Please answer these questions using the Ada Lovelace Day post below:
(a) How old was the writer when learning computer programming?
(b) Which university did Nancy Clark graduate from early?
(c) At which railroad was she on the team that computerized it in the early 1970s?

:: DOCUMENT PASSAGE ::
☆ ☆ ☆ ☆

Posted by shannonclark on March 24, 2010

My mom taught me computer programming when I was 8.

Today (March 24th) is Ada Lovelace Day, a day to celebrate the impact of woman in technology especially computer programming.  The idea is for people to blog about their favorite tech heroine.

For me, it is my Mom, Nancy Clark. Not only did I learn programming and flowcharting by doing the homework on flowcharting she was assigning to the class she taught at a local college on computer programming when I was 8 years old and riding in the back seat of the family Volvo. But she was also in many important ways a computing pioneer.

She started programming in the late 1960’s after graduating early from the University of California Berkeley. She worked while she followed my father around the country. But her career was impressive. At Southern Pacific Railroad she was part of the team that “computerized” the whole railroad in the early 1970’s, an initiative which lead to great profitability. (see http://www.wprrhs.org/wphistory_80candles/wphistory_80candles.html for a history of Western Pacific and then Southern Pacific railroads, look in particular at the history in the early 1970’s as the railroad computerized. That was the work of my mom.

☆ ☆ ☆ ☆

:: DATA ::
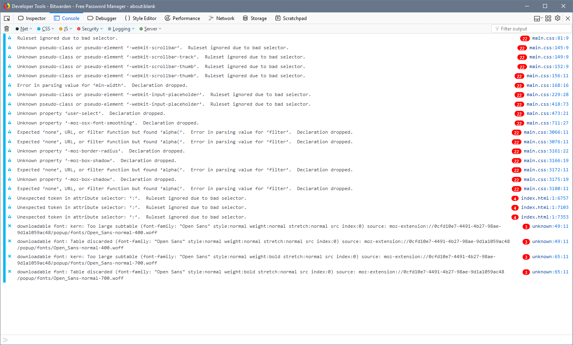Switch to the Debugger tab
The image size is (573, 345).
pyautogui.click(x=102, y=18)
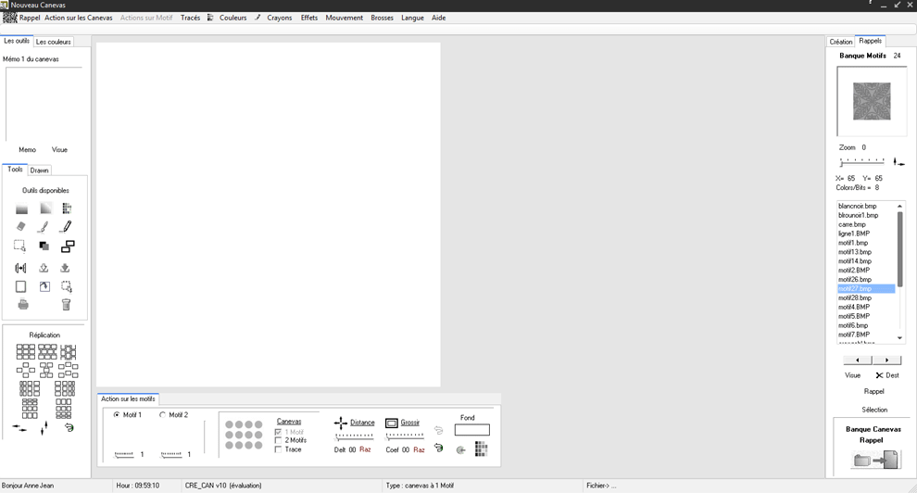917x493 pixels.
Task: Click the Zoom slider in Banque Motifs
Action: coord(860,161)
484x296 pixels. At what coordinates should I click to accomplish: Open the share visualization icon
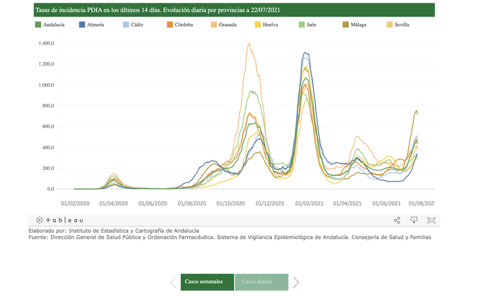[397, 220]
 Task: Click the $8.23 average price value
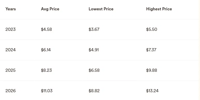coord(46,70)
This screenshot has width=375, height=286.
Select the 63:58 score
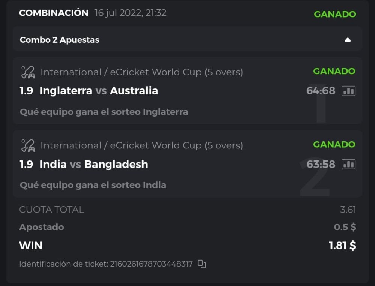[321, 164]
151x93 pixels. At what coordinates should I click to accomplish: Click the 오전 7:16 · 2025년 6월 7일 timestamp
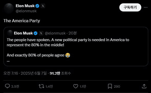pos(25,73)
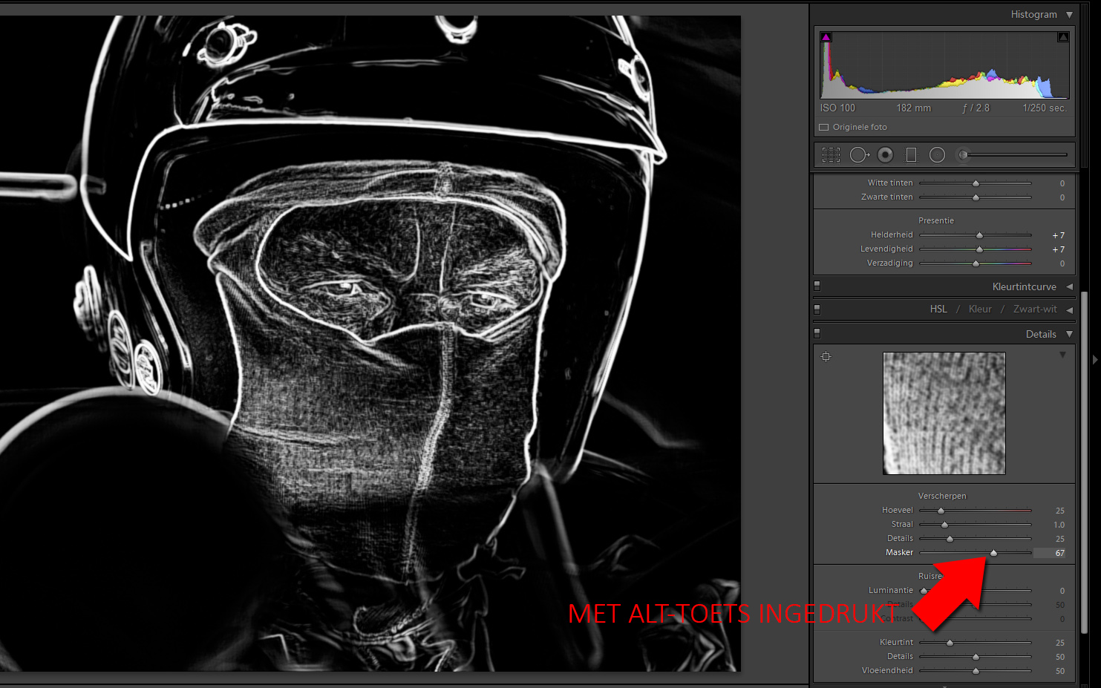Collapse the Histogram panel
The width and height of the screenshot is (1101, 688).
pos(1069,15)
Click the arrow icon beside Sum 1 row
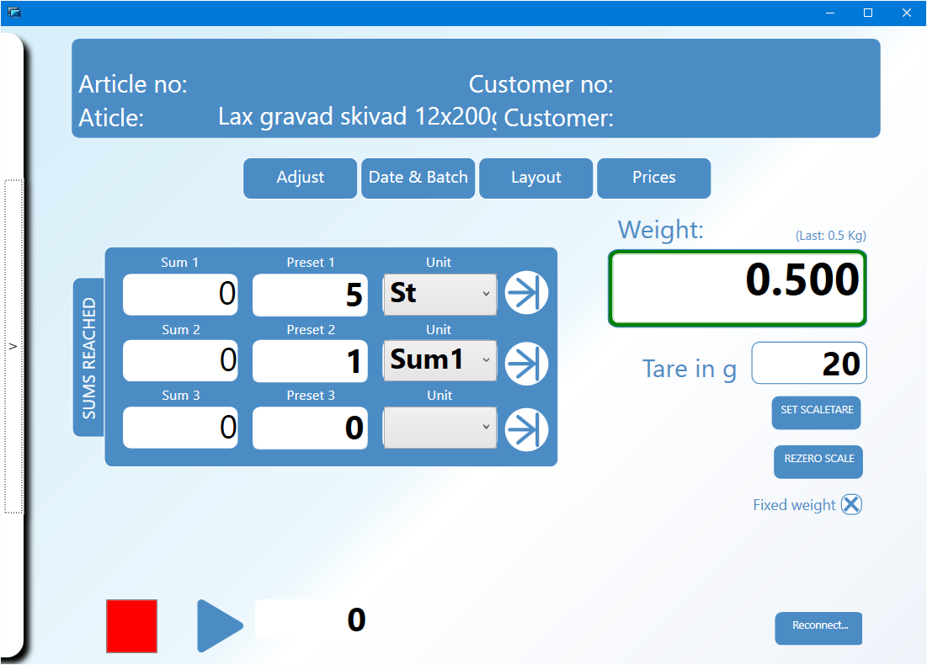Screen dimensions: 927x665 coord(526,293)
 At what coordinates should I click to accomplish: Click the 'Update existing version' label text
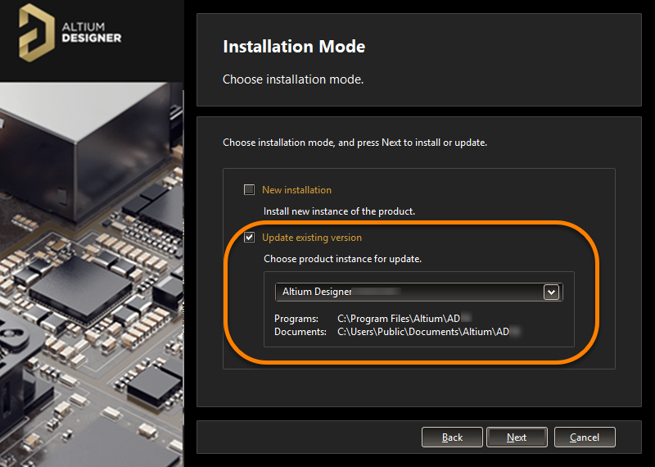pos(311,238)
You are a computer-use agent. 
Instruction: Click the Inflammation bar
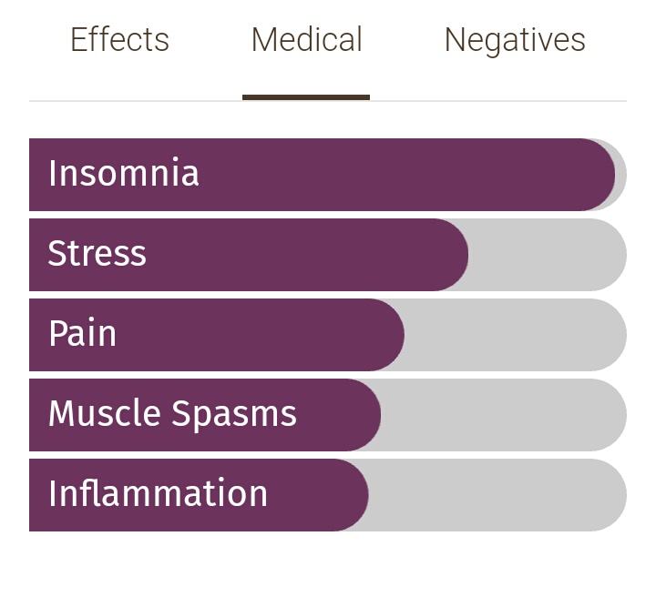tap(328, 495)
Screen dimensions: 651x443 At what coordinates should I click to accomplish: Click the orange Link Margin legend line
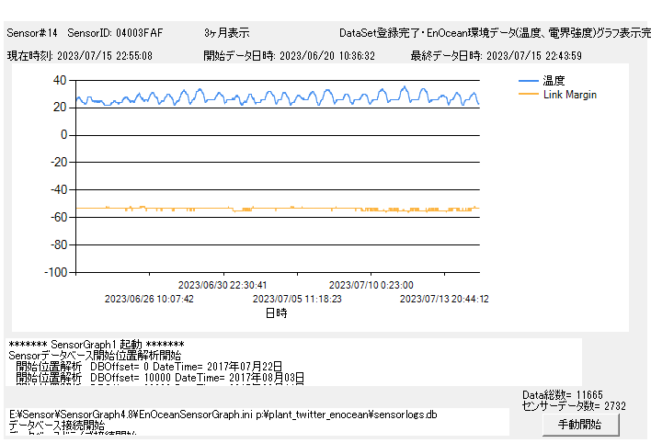tap(528, 95)
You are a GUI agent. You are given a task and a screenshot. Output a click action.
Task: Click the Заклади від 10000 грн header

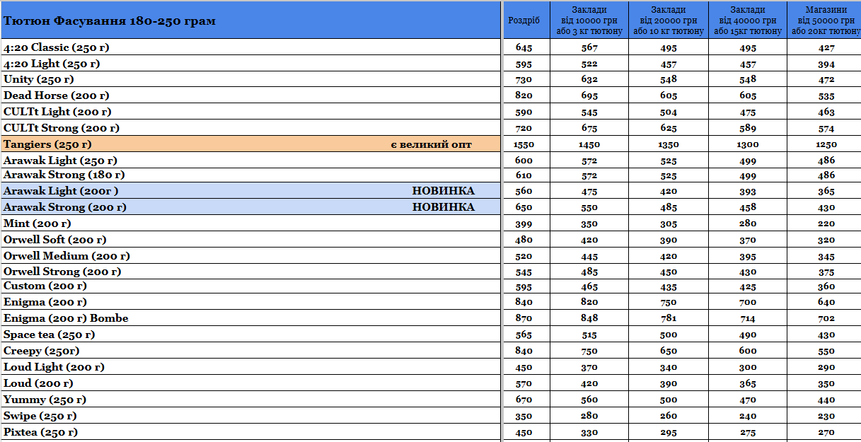589,20
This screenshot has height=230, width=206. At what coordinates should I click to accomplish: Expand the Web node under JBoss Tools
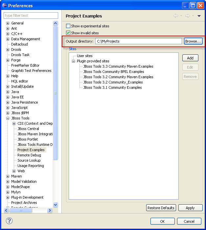(x=14, y=171)
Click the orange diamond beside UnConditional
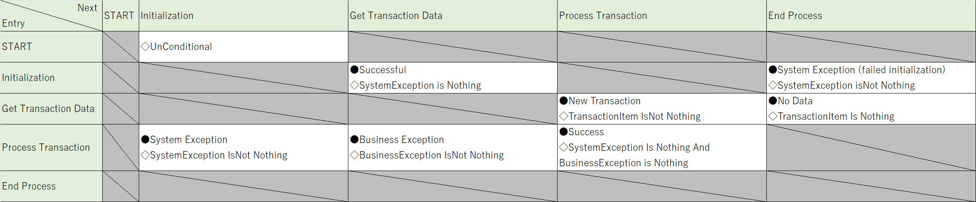 pyautogui.click(x=145, y=47)
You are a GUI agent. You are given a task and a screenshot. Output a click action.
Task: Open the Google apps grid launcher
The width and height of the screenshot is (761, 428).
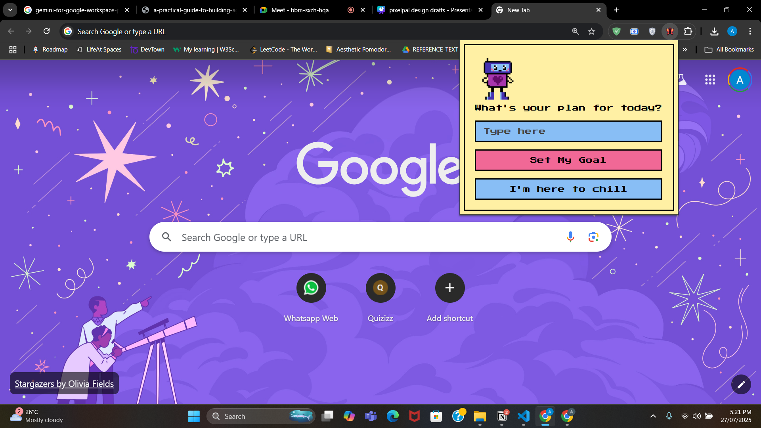pyautogui.click(x=710, y=80)
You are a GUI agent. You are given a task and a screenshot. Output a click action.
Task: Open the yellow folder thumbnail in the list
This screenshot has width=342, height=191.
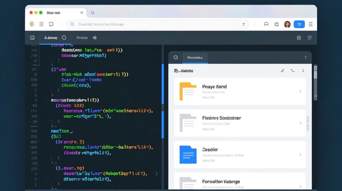point(188,91)
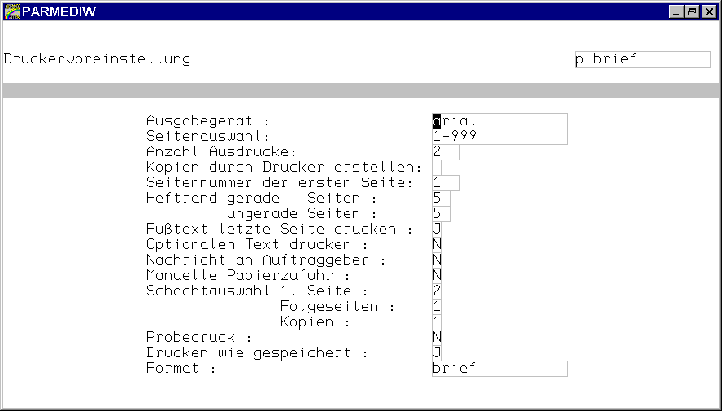The image size is (722, 411).
Task: Select Heftrand gerade Seiten field
Action: point(441,199)
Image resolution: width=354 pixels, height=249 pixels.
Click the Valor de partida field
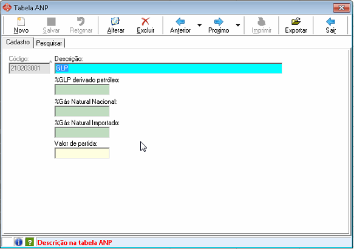pos(82,153)
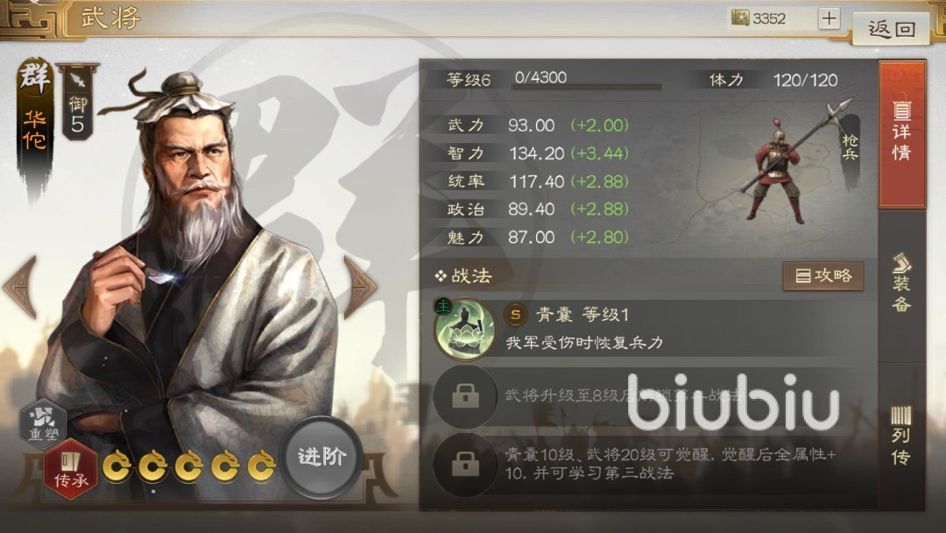This screenshot has width=946, height=533.
Task: Tap the awakening locked skill slot
Action: pos(465,464)
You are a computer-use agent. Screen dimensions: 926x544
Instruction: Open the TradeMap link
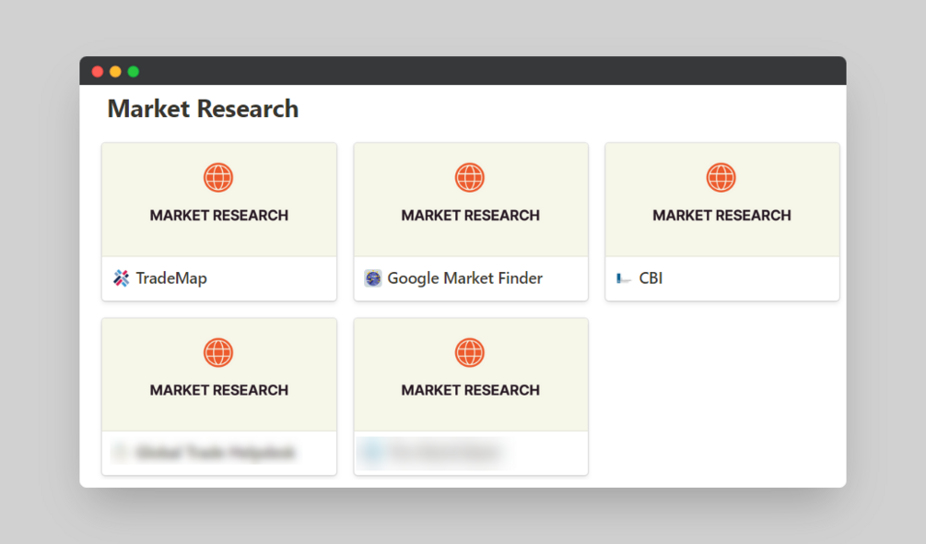171,278
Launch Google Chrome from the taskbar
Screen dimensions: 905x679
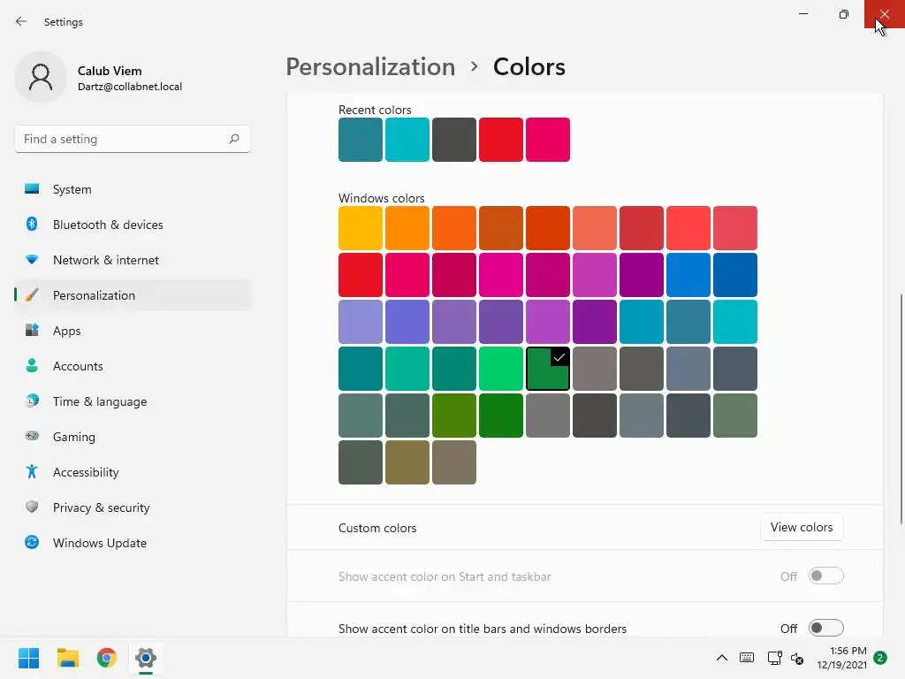tap(107, 658)
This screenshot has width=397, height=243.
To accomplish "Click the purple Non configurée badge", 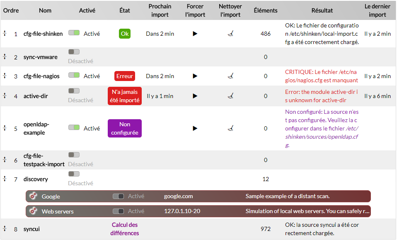I will point(125,128).
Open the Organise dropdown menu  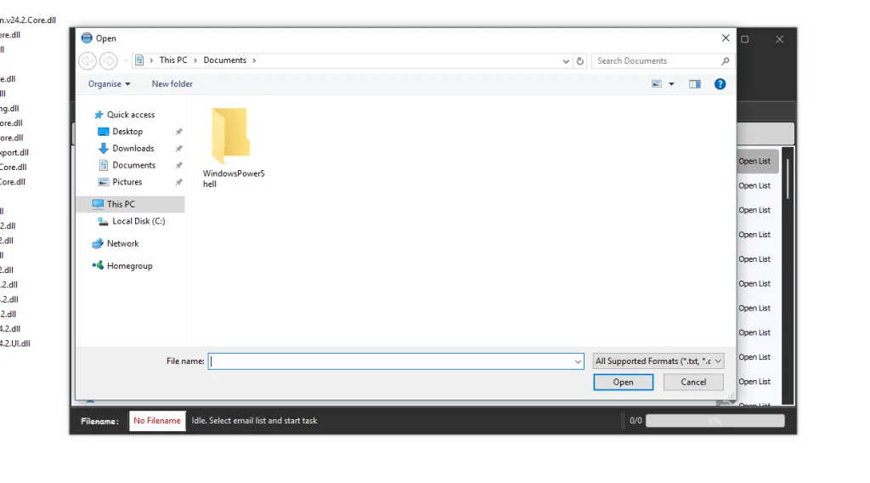[x=110, y=84]
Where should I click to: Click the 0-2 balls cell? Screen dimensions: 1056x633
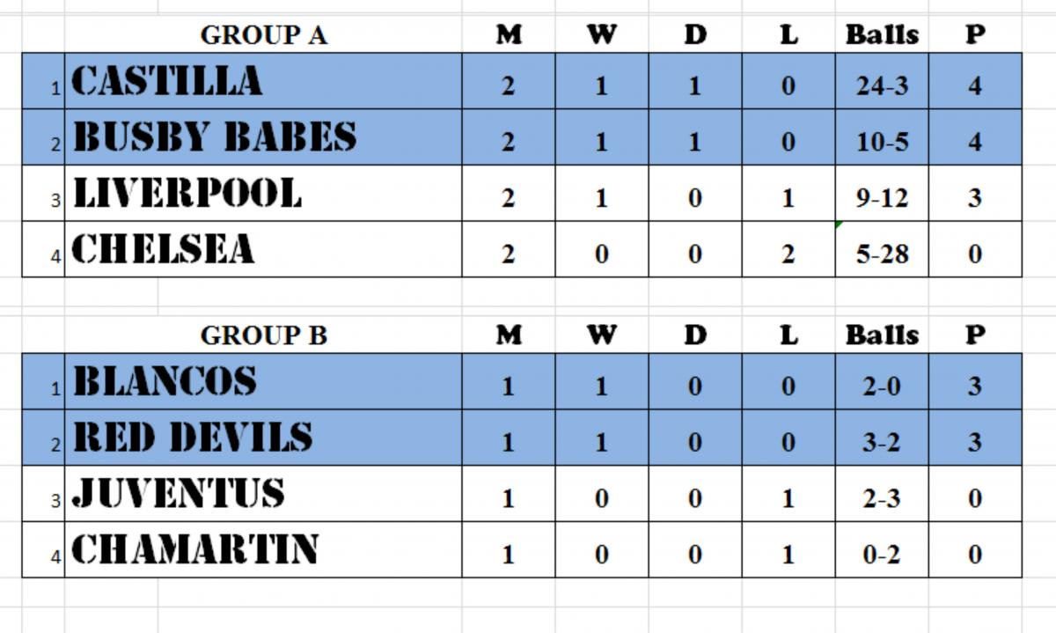coord(882,555)
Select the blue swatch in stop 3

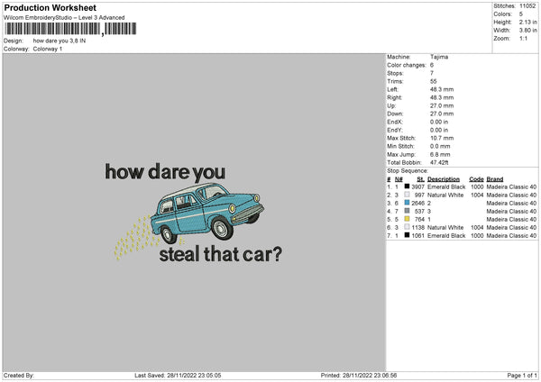pos(408,203)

☆ ☆ ☆ ☆

:: RESPONSE TO THE TASK ::
(a) 8 years old
(b) The University of California Berkeley
(c) Southern Pacific Railroad